L'enjeu de la défense des indications géographiques
Normandie, comté... Les usurpations d'image des AOP IGP sont nombreuses. Leur protection conditionne leur avenir au niveau mondial.
Normandie, comté... Les usurpations d'image des AOP IGP sont nombreuses. Leur protection conditionne leur avenir au niveau mondial.
« Il y a de plus en plus d'usurpations d'image des indications géographiques (IG), en France et à l'étranger », estime Claude Vermot-Desroches, président d'OrIGin, association pour un réseau international des IG. Par exemple, des chips sur lesquelles est saupoudrée de la poudre de comté (qui n'est pas AOP, ce n'est plus du fromage), mettait des visuels de meules de comté. Interpellée par la DGCCRF, l'entreprise a retiré des emballages frauduleux. On trouve beaucoup de fraudes dans les ventes par internet.
La nécessaire reconnaissance des IG dans les accords internationaux
« Nous avons besoin d'un vrai renforcement des IG pour éviter détournement et usurpation d'image ; on doit être irréprochables à tous niveaux », ajoute Claude Vermot-Desroches. Chaque pays a sa répression des fraudes.
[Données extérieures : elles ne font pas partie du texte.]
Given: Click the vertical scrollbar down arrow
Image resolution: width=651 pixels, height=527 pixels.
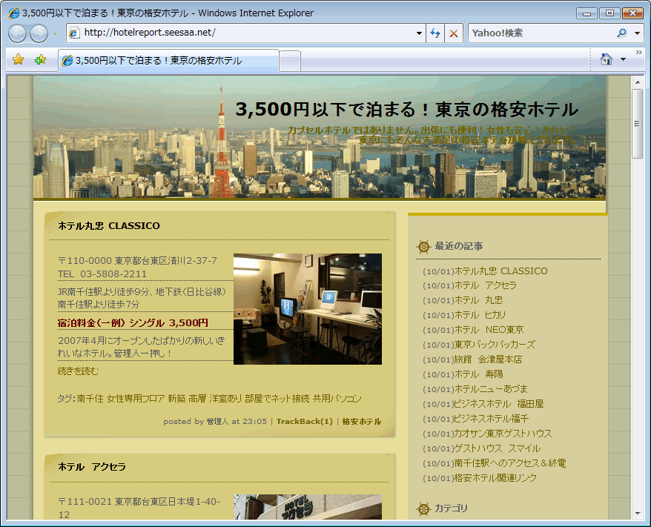Looking at the screenshot, I should 638,513.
La défense des IG est essentielle puisque l'Union européenne vend le principe des IG en dehors de l'UE, en reconnaissant et en protégeant des IG extra communautaires et en demandant aux autres pays de protéger les IG européennes. Par exemple, un fromage s'appelant Normandie existe au Canada. Un litige est en cours entre l'Union européenne et le Canada dans le cadre de leur accord commercial Ceta, qui mentionne la reconnaissance d'un certain nombre d'IG européennes.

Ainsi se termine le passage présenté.